第14章 副隊長、許しません
「死ぬのはテメーだクソ野郎。」
っ!?
今の声って…。
怪獣の胴体と首が離れ飛んでいく。
起き上がって状況を確かめようとすると、遅くなってすまねぇと日比野さんの声がする。
「え…怪獣8号…?でも、日比野さんの声が…。」
レノくんを横抱きにし道路の端に座らせる。
攻撃、してこない…?
「夏目補佐官、市川を守ってくれてありがとうございます。後は俺に任せてください。」
「え、日比野さん?」
レノくんが先輩気を付けてと言っている。
彼が先輩と呼ぶのは日比野さんだけだろう。
「レノくん、大丈夫。

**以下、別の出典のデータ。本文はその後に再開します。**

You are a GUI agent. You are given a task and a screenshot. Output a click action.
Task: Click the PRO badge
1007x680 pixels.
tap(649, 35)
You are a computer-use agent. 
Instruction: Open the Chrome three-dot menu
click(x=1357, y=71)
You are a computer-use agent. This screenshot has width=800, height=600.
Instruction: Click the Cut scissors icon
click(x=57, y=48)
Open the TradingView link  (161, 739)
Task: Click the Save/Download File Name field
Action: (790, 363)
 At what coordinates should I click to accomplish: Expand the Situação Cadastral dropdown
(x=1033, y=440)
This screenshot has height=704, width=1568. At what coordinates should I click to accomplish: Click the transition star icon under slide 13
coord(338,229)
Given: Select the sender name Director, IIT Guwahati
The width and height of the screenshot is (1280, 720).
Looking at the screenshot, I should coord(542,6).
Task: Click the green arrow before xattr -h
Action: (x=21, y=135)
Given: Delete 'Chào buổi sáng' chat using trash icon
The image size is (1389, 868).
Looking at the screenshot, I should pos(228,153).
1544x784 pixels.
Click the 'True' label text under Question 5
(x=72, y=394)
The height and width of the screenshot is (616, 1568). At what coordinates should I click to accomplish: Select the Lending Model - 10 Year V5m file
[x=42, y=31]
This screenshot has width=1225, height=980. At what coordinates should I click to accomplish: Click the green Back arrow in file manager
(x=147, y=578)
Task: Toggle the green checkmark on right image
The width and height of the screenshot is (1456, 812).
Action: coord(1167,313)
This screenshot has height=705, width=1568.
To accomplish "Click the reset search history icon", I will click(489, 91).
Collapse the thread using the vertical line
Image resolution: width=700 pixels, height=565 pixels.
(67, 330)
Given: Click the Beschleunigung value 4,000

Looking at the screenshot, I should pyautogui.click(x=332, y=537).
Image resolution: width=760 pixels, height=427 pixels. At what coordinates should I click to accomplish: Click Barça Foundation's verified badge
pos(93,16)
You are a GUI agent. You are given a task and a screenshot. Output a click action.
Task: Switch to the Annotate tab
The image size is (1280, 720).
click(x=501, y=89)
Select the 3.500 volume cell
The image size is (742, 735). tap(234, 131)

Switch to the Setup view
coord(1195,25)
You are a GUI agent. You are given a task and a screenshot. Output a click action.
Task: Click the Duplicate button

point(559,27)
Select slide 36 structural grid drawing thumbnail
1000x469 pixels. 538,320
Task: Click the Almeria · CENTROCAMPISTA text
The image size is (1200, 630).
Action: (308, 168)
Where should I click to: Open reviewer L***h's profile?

君は絶対に死なせない。」
意識が遠のいていく。止血が間に合っていない。
レノくんに覆い被さりながら止血に集中するがどんどん溢れてくる。
あ、首…素肌が出ているところから溢れてくる。
すぐに押さえて止血しようとするが力が入らない。
私、このまま死ぬの?
せっかく彼に助けてもらった命なのに…。
私は彼に生かされている、勝手に死んではならない。
「凉さん?凉さん!」
「……ん…。」
僅かに返事をするのがやっとだった。
だがすぐに私はレノくんに身体を預け意識を手放した。